[Arlo]
 DM's objectivism. Can you, for example, articulate how you believe something 
can be "pre-conceptual" but not "pre-experiential"? Are you using 
"pre-conceptual" to mean "pre-intellectual"? Are you suggesting that 
pre-conceptual lies 'after' experience but 'before' conceptualization? If so, 
does this suggest that a space-time that has an independent reality in which 
'things experience' in sequence? 

DM: You totally fail to understand,  I drop objectivism as per the MOQ,  but 
retain realism as a good intellectual idea for understanding experience. 
Pre-conceptual patterns are a way to describe patterned qualities in 
experience,  colours,  shapes,  etc,  percepts if you like. They are our 
experience,  not pre-experience,  it says nothing about space-time. Now once we 
see experience is made up of a sea of change but with some patterns or percepts 
to latch on to,  like a baby recognising food or her mother,  we can move on to 
making language and concepts and intellectualising. We could adopt a 
subject-object intellectual understanding of these percepts, and talk about 
objects and other substances but that is a bad idea,  better to adopt the less 
assumption laden MOQ understanding putting more focus on DQ that SOM ignores 
and covers over,  and treat patterns less reductively and deterministically 
with a flat ontology of SQ as does Speculative Realism. Now some people here do 
n
 ot seem to realise that SOM can be rejected by MOQ whilst at the same time 
embracing realism as a perfectly compatible intellectual possibility,  it may 
not be to your taste if you prefer witchcraft and astrology,  but 
philosophically it is a clear,  consistent and logical option for MOQ and one I 
suggest it adopts. I have heard no good reasons not to except for a lot of 
hysterical SOM flag waving,  you should read James he talks about things and 
objects a lot more than me and he is your puppet master's hero.

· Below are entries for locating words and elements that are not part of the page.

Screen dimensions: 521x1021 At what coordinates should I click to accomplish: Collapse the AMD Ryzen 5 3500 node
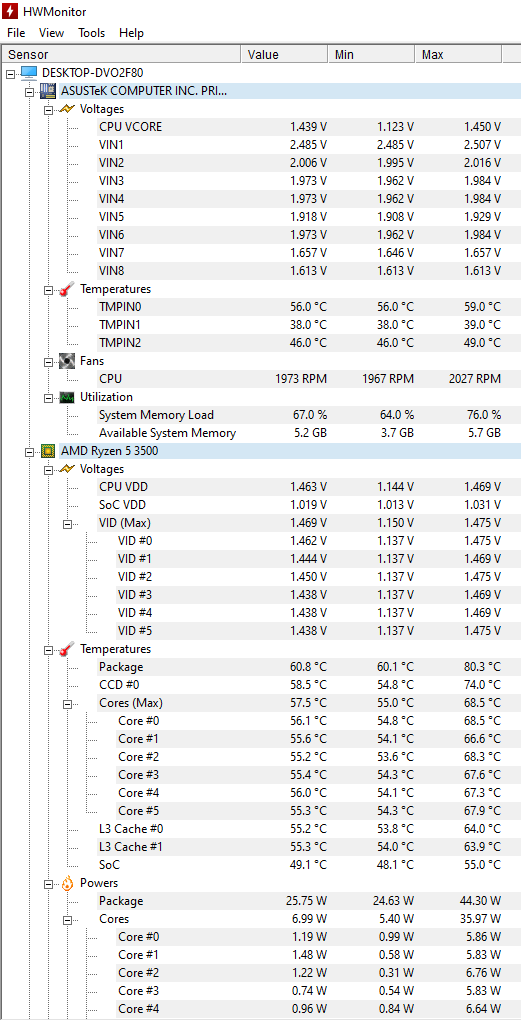click(29, 451)
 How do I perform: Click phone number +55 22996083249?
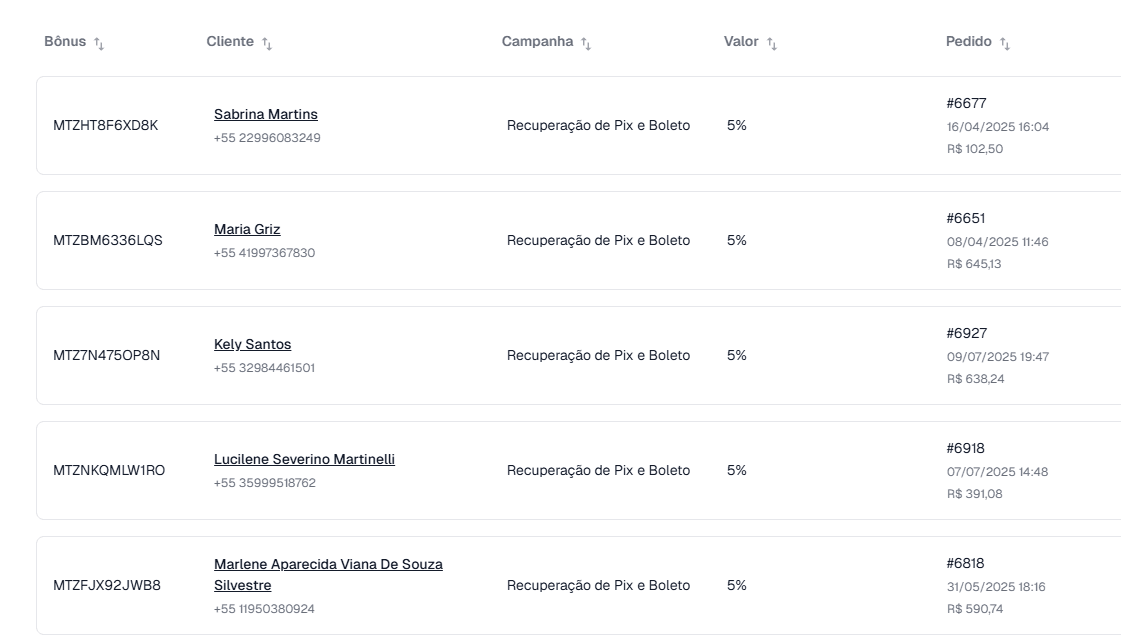tap(267, 138)
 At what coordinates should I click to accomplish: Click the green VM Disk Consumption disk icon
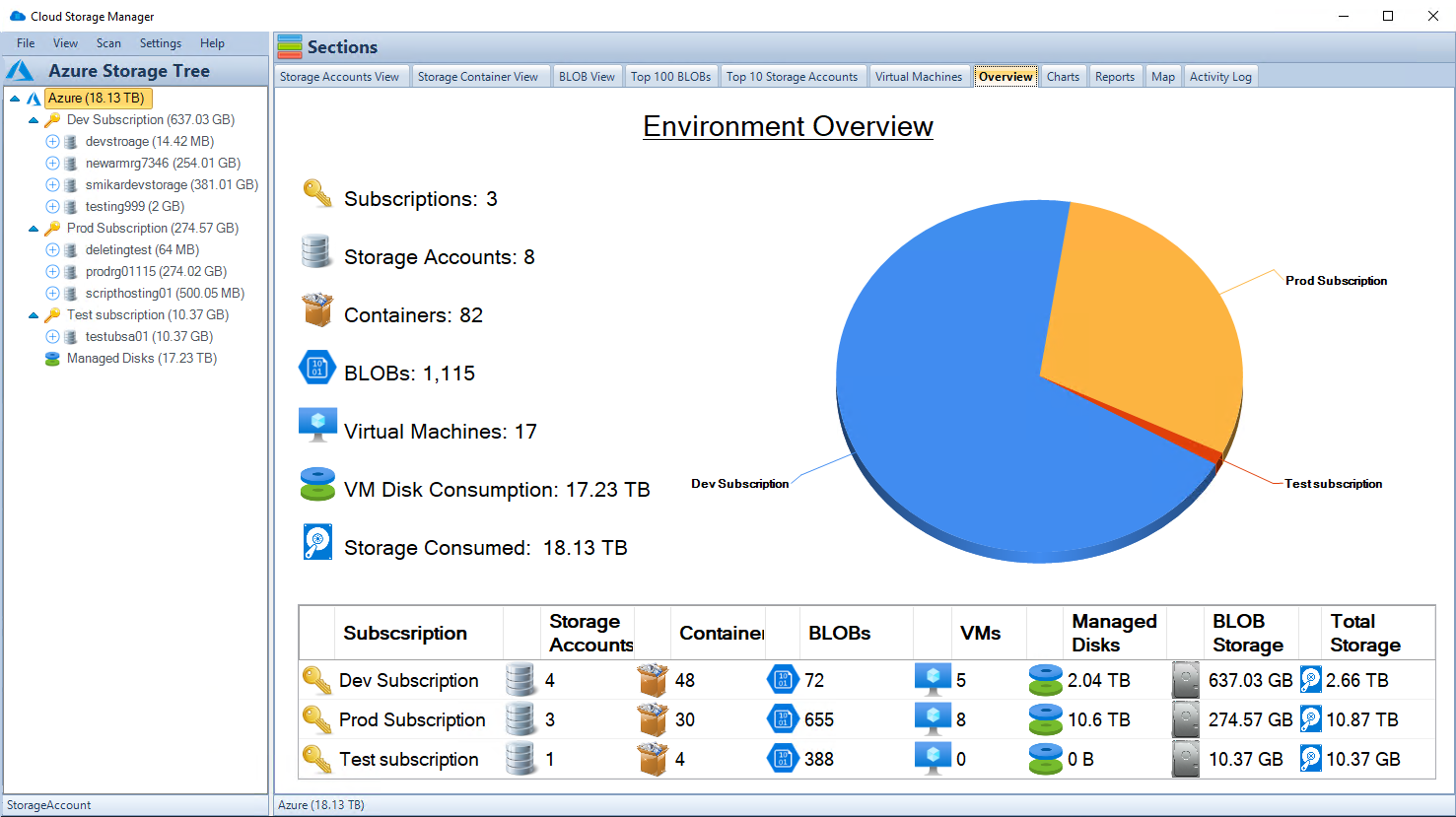316,484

Arlo (nothing precedes experience). 

DM: that's right, patterns are an aspect of experience,  and reality,  space,  
time,  history are the intellectual ideas we use to explain experience, and 
stuff we find like stars,  fossils,  cosmic background radiation. 

At worst, it's trying to explain the ontological view through objectivism (for 
'us' to experience, there has to first be 'something' for us to experience- 
which elevates time (and space) to a pre-experiential reality).

DM: well no one could suggest the big bang until experiencing people could 
think it up,  yet your mummy must have existed before you were born,  you need 
realist concepts to understand this stuff.

DM's problem is that he's trying to understand Pirsig's ideas through the lens 
of SOM. 


DM -just wrong and stupid

When he encounters a problem, he attributes it to a deficiency in the MOQ. 

DM- yeah kinda of possible he is right

He demands an answer, but also demands that answer be loyal to his objectivism

DM-you mean realism

. He seems to fully believe that simply by using Pirsig's terminology he's 
rejecting SOM

DM: I ditch subject-object substances,  determinism,  essentialism and 
reductionism


. Its like someone saying they accept Heliocentrism but continue to use nothing 
but Geocentric mathematics. If you can do better, by all means, do. It would be 
a welcome change.

DM: more like someone who rejects the flat earth but retains the Earth!